Ей хотелось принять душ, но она боялась, что потеряет сознание. Все, что можно сейчас сделать, это умыться и почистить зубы. После этих нехитрых процедур она почувствовала себя совершенно измученной и снова присела, ощущая дурноту.
Поняв, что ей самой не удастся не то что спуститься по лестнице и выйти из дома, но даже одеться, Китти кое-как добралась до кровати и легла. По щекам ее катились слезы отчаяния.
Как она собирается спасать Тома, когда малейшее усилие стоит таких мучений? А ее голова… Пока она не двигалась, боль затихала, но стоило ей пошевелиться, как та становилась нестерпимой.
Китти зарылась лицом в подушку и горько заплакала. Бедный, бедный Том! Ему, должно быть, так страшно, так одиноко. А она здесь и не в силах…
— Милая, не надо плакать. Все будет хорошо.
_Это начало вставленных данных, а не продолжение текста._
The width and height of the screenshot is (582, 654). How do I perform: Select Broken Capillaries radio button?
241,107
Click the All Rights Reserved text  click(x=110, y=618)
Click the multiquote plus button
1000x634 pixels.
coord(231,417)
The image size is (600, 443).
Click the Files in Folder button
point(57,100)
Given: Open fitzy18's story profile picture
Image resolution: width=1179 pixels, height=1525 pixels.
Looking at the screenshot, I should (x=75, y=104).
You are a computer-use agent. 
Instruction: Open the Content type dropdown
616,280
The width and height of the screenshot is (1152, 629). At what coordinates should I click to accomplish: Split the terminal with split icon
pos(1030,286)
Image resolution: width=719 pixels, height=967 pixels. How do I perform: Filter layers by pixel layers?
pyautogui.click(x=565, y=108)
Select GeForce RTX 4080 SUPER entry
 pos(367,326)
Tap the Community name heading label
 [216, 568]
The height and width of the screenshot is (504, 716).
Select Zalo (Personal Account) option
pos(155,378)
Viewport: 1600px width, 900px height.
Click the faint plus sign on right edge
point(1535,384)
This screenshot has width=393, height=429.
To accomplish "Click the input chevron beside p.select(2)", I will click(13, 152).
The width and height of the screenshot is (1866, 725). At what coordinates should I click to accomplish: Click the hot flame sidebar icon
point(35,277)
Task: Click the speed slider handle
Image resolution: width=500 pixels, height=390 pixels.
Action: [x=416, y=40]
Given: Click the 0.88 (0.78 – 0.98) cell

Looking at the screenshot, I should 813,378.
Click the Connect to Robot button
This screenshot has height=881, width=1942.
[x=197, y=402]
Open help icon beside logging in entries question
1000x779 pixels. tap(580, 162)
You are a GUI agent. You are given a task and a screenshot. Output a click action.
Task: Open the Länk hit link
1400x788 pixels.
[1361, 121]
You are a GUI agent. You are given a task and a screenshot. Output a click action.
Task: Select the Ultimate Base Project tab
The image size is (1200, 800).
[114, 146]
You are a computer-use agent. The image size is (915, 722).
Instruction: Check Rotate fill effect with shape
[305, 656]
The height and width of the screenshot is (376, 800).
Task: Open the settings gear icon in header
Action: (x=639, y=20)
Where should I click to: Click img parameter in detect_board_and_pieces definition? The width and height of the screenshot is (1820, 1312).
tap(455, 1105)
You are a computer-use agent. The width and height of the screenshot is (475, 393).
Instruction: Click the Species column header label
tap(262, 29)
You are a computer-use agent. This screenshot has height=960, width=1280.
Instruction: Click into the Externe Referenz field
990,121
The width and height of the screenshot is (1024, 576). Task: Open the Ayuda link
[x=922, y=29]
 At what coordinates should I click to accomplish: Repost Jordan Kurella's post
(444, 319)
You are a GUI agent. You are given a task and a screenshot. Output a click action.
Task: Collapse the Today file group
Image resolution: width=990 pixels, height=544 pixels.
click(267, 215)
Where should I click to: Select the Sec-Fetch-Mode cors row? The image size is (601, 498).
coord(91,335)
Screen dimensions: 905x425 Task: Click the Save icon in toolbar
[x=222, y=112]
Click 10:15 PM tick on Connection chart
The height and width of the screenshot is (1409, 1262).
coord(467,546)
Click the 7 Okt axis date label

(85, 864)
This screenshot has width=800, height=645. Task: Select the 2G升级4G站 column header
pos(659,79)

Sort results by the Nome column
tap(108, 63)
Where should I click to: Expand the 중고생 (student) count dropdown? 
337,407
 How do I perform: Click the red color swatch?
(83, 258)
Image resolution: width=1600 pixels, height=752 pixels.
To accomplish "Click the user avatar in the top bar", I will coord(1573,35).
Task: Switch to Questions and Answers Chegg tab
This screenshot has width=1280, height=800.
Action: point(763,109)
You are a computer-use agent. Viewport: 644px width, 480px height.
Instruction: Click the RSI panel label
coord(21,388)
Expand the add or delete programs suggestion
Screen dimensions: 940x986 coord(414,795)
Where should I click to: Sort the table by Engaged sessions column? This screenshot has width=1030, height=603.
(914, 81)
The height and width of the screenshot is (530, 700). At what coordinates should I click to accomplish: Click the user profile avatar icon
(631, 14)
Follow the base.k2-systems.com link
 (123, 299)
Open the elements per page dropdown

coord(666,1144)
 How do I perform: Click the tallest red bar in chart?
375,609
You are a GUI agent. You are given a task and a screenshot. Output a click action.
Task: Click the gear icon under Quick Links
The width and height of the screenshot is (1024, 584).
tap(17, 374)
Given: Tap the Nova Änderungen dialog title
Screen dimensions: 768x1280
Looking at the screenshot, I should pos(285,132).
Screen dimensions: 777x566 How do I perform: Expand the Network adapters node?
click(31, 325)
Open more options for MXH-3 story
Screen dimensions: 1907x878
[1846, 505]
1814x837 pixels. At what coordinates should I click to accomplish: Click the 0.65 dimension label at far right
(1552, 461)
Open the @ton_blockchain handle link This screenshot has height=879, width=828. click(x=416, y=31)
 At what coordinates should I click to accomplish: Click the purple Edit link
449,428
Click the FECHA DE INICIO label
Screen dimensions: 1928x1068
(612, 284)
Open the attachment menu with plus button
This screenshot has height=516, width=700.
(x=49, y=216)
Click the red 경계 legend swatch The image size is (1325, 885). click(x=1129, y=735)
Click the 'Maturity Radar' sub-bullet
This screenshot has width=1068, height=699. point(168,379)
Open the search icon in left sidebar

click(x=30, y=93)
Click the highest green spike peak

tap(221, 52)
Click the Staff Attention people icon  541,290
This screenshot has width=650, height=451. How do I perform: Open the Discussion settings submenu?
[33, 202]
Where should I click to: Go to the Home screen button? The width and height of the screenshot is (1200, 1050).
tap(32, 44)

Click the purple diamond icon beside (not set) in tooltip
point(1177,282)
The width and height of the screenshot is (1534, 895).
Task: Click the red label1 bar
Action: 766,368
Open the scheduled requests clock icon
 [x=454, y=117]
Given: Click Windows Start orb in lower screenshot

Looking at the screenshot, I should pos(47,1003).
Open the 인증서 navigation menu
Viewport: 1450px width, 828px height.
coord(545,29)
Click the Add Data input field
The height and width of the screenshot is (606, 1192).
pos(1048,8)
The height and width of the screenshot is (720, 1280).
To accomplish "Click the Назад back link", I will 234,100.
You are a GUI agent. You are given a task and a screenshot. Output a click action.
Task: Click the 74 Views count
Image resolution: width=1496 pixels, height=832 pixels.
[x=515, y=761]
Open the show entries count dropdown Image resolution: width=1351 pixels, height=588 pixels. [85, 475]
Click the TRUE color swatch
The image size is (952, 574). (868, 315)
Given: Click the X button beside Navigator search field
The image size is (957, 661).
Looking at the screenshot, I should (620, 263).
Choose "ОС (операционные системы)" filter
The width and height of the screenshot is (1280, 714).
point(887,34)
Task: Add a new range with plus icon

В мгновение ока Джеффри оказался рядом и нежно обнял ее. В смятении Китти прижалась к родной груди не в силах сдержать душивших ее рыданий. Как бы ей хотелось все изменить…
— Я… я так боюсь за ребенка. Я никогда не рассказывала ему о деде. Не хотела пугать малыша. А теперь… теперь он…
— Тому надо потерпеть всего только до завтра. Я обо всем договорился, — сообщил Джеффри. — Утром мы улетим в Чикаго, а днем малыш уже будет с нами. Я тебе клянусь.
— Но ты не можешь ехать со мной, — воскликнула она и заплакала пуще прежнего. — Что, если нас остановят на границе? Я не могу допустить, чтобы ты рисковал собой. Я одна во всем виновата.
— Китти, я вовсе не рискую. — В голосе Джеффри звучала непоколебимая уверенность. Он поправил подушку, чтобы та могла устроиться полулежа, и протянул ей свой носовой платок. — Я не тот, за кого ты меня принимаешь, дорогая.
Вытирая слезы, Китти вдруг припомнила, что примерно то же самое уже слышала от мужа в воскресенье утром, когда они впервые познали друг друга.
— Что ты имеешь в виду? — нахмурившись спросила она, поймав себя на мысли, что только сейчас как следует разглядела Джеффри.
Он не только сбрил щетину, которая уже начинала больше смахивать на бороду, но и сделал короткую — несколько консервативную — стрижку. Вид у него стал более строгим, если не сказать представительным, а в глазах появилось какое-то затаенное выражение.
Ее Джеффри, того, которого она полюбила, больше не существовало. Перед ней сидел совершенно другой человек — холодный, сдержанный, почти официальный. Такого Джеффри она не знала. Это был чужой человек, незнакомец, который собирался поведать нечто такое, что, вполне вероятно, могло ей не понравиться. И Китти не знала, хочет она услышать это или нет.
Разумеется, было бы приятно узнать, что Джеффри не какой-нибудь уголовный преступник, но она боялась в очередной раз обмануться — теперь уже окончательно — в своих ожиданиях.